§ About this exercise:
Write out, as an exact transcription, the line that has "Viewport: 798px width, 559px height." and each line after it through the end of the data below.

§ Given information:
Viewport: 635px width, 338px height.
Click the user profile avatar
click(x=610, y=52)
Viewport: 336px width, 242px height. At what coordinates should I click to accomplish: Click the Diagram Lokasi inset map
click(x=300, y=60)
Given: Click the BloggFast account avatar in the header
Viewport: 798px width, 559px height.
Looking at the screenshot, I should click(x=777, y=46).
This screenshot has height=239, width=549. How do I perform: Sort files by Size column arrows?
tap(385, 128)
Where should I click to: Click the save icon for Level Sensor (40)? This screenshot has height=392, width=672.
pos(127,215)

§ Response for this exercise:
Viewport: 798px width, 559px height.
Looking at the screenshot, I should click(x=777, y=46).
This screenshot has height=239, width=549. How do I perform: Sort files by Size column arrows?
tap(385, 128)
Where should I click to: Click the save icon for Level Sensor (40)? This screenshot has height=392, width=672.
pos(127,215)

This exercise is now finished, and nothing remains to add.